As freshmen in accounting and audits, we were severely challenged when we worked at TOPCON, the exploratory arm of Texaco in Nigeria. The accounting terminologies were far from the routine exposures during the rigorous training sessions we had had. The technicalities of oil & gas accounting were, to say the least, exasperating. Even though we did not want the client staff to perceive our ignorance, most of us on this assignment were often moody as we had to wade through a confusing maze of accounting jargon and an unwieldy system. However, as daunting as the task was, Seyi managed to have a smile on his face all the time. He was not unduly fazed by the very long hours we had to put in. Indeed, Seyi got on with the client’s staff so well that they all felt at ease with him whenever he came asking questions and probing with the typical forensic disposition of auditors.
Then, there was the time we were shipped off to the Detroit office with two other colleagues for basic training in the firm’s Management Information Consulting techniques & methodologies. We found ourselves in the deep end of a pool – learning how to code in some obscure computer language in order to work on a major new assignment for the firm in Lagos. All four of us were often in a state of quandary. We had to do this coding stuff which was basically writing in dots and strokes. Whilst we were trying to find our feet, Seyi quickly grasped the nettle and within a relatively short time, he too started to speak using weird symbols, dots and strokes. He even had some time to spare for watching his favourite sports: football (not soccer!) and basketball. Sadly, we were not able to put our newly acquired skills into use. By the time we returned to Lagos, the contract for the project in question had been “pulled”. Much to our collective relief, we were re-transferred to the audit division.

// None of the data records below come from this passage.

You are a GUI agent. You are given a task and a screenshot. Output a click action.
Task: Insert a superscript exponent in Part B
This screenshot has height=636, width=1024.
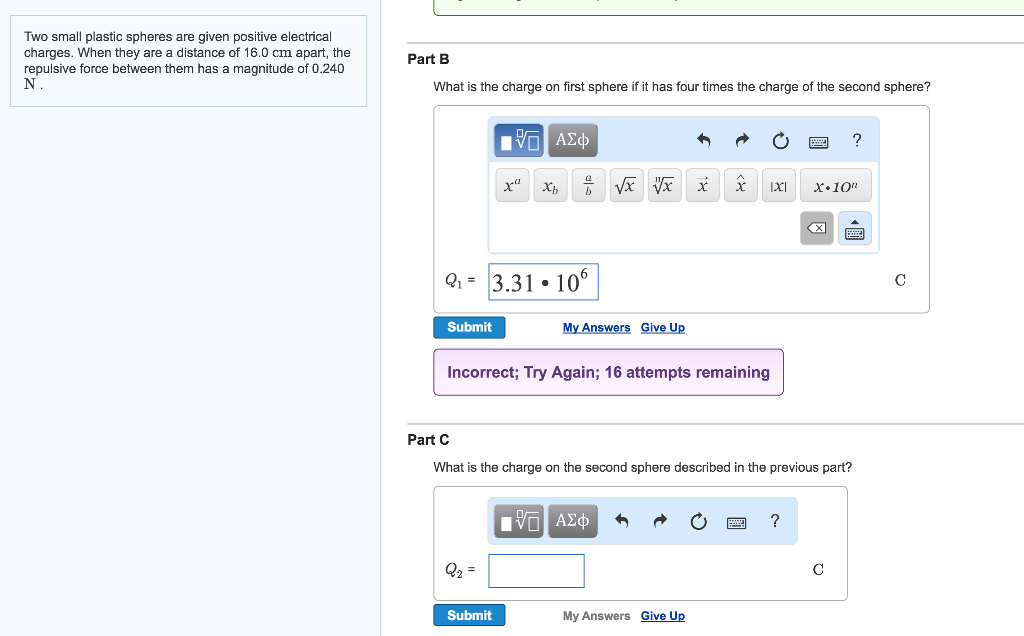click(513, 186)
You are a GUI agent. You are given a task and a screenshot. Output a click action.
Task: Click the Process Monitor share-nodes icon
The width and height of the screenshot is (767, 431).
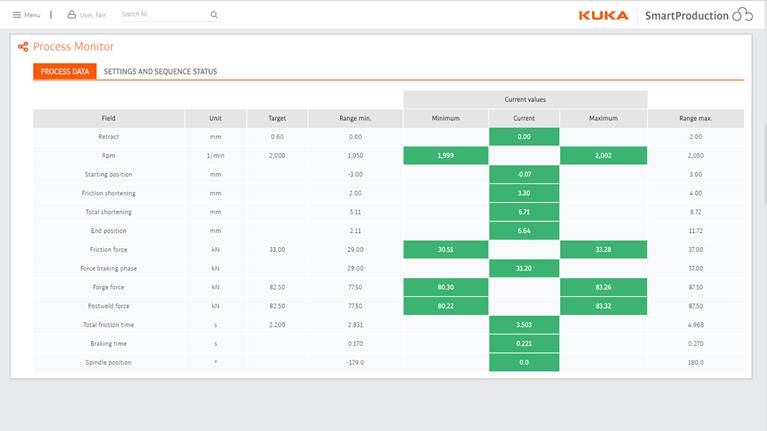[23, 47]
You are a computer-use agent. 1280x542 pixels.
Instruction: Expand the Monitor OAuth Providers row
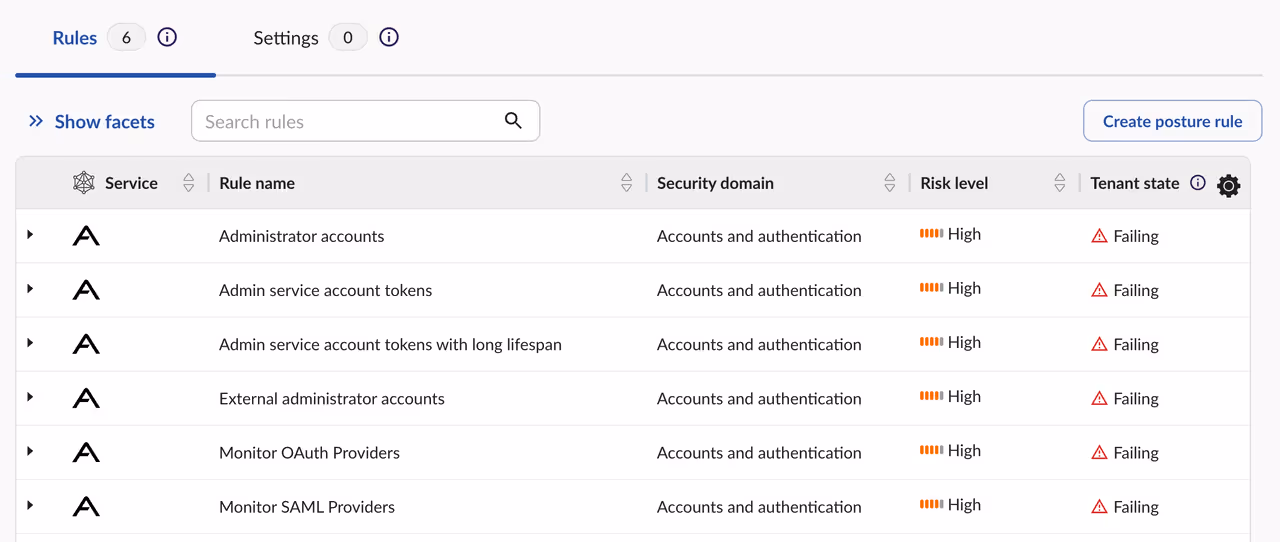pos(30,451)
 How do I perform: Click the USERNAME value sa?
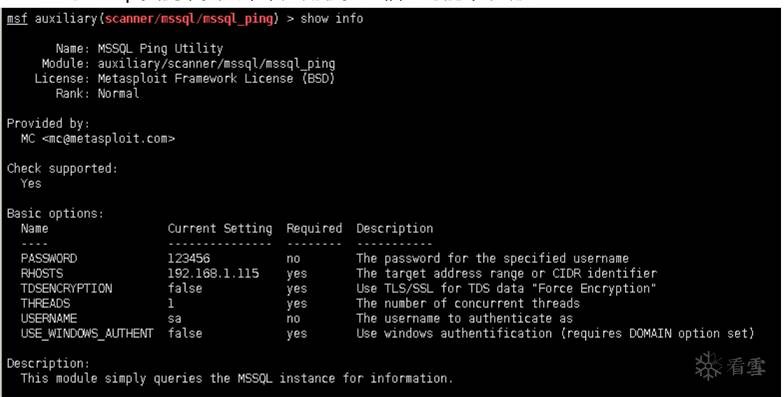pyautogui.click(x=175, y=318)
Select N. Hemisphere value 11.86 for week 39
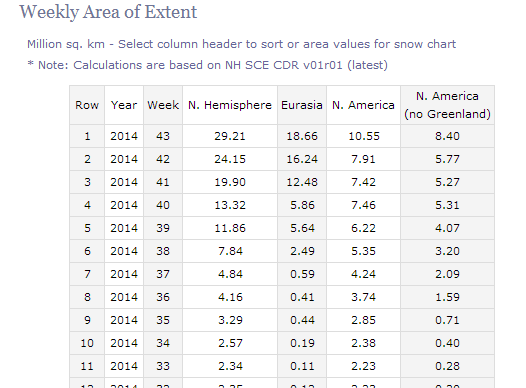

Seyi and I worked on many other assignments and projects in Lagos, Warri, Kaduna, Maiduguri, Port-Harcourt, Abidjan and Dakar. But the most exciting and thoroughly exhilarating assignment we both enjoyed was a yearly one week stint auditing the accounts of a client at Mkar, some five miles north of Gboko in Benue state. We were the only ones in the office who ‘volunteered’ to go to this outpost, the local branch of a Utah based missionary organisation.It was a hardship location in every sense. The assignment was more of an endurance test than a professional challenge. We would travel to Makurdi by air, then to Gboko by taxi and thereafter to Mkar by mini trucks. Upon arrival at Mkar, our first task was to go to the local village market to do some food shopping for the week. We were responsible for preparing our meals throughout our stay. Our bedrooms were not the safest abodes as we were constantly advised to be on the lookout for deadly poisonous snakes that may crawl in at night, creep through the bed sheets and inflict their deadly bites. I recall Seyi aways joked that at Mkar, one must be able to sleep with one eye open.
The books of account at Mkar were more of a challenge to our linguistic abilities than our accounting / audit skills. The trial balance was partially in Tiv language. This had to be fully translated into English and properly coded before we could proceed to the tasks at hand. We tried to not ruffle our clients by asking too many questions. The staff was very polite and quite helpful. As always, Seyi was very fond of them – joking, back slapping, teasing and even playing pranks. By the end of the week, it was obvious that his vocabulary of the Tiv language had been enhanced. For many years after and as recently as a few weeks ago, Seyi and I started our conversations in customary Tiv greetings.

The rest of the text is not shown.